On its website, the Not Okay movement featured an essay in the self-harm section about a woman who lived through trichotillomania, a form of obsessive compulsive disorder (OCD) where she pulled out her hair. The essay, Self-Harm Revisited was written by an anonymous 28-year-old woman who compulsively pulled out her hair as a nervous tick after surviving an abusive father, being raped repeatedly, raped by her teenage-uncles and insults hurled at her from her former drug dealing, now reformed church-attending mother who insulted the way she looked because of the compulsive hair pulling.

“From age 11 to 27 I haven’t had a full head of hair, but if you met me in the street you’d never know I had this disorder because I hide it well, with weaves and wigs. I hide from people’s eyes and also as a way of trying to not pull what’s left of my own hair. Some may think it’s not self-harm but it is. It’s not your typical cutting, popping pills or punching a wall but it needs just the same amount of recognition; as many like myself, suffer in silence,” the essay said.

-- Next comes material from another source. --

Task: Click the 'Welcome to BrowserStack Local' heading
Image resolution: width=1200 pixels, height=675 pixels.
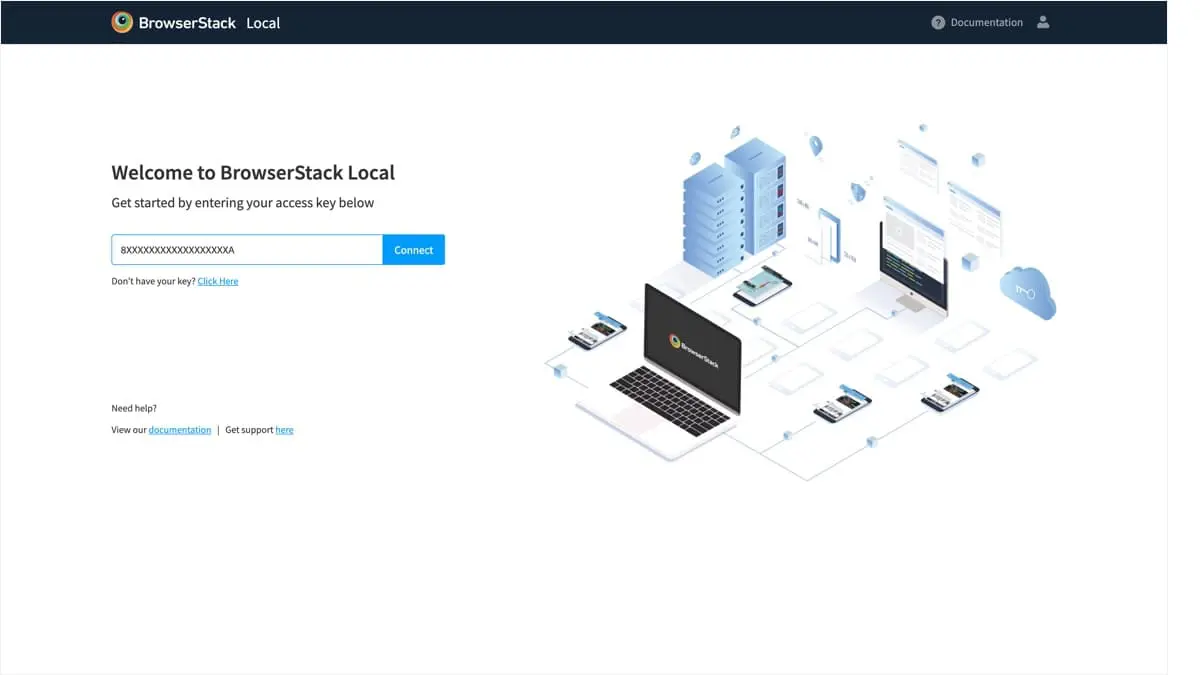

Alaska hopes by telling people’s stories of abuse and struggles with mental health, other people would become empathetic about the mentally ill. She wants people to understand that there are reasons why mentally ill people act the way they do. She said the shame and silence of the abuse is what keeps perpetuating the cycle of abuse, victimhood and suffering.

“A lot is going on in the country. The more we get into gender-based violence, the more we see how sexual assault impacts mental health. Because we don’t talk about it, I think that is what allowing it to happen in the families. There are so many positive things coming from us talking about these things. As well as another girl could read it and think another girl went through this as well.”

Alaska is contemplating putting trigger warnings on the graphic stories like the trichotillomania story to be sensitive of other people’s traumas.

The movement is currently working on compiling a directory of free and affordable mental health care facilities that people can access, as affordable therapy is difficult for people to access.

“The directory will be composed of organisations that offer free or reduced cost support for persons in abusive situations or with mental health issues. Services include counselling services, support groups, safe spaces and hotlines,” Alaska said. Some of the organisations will include the Rape Crisis Society, Families in Action, Wholeness and Wellness, and The Centre for Human Development.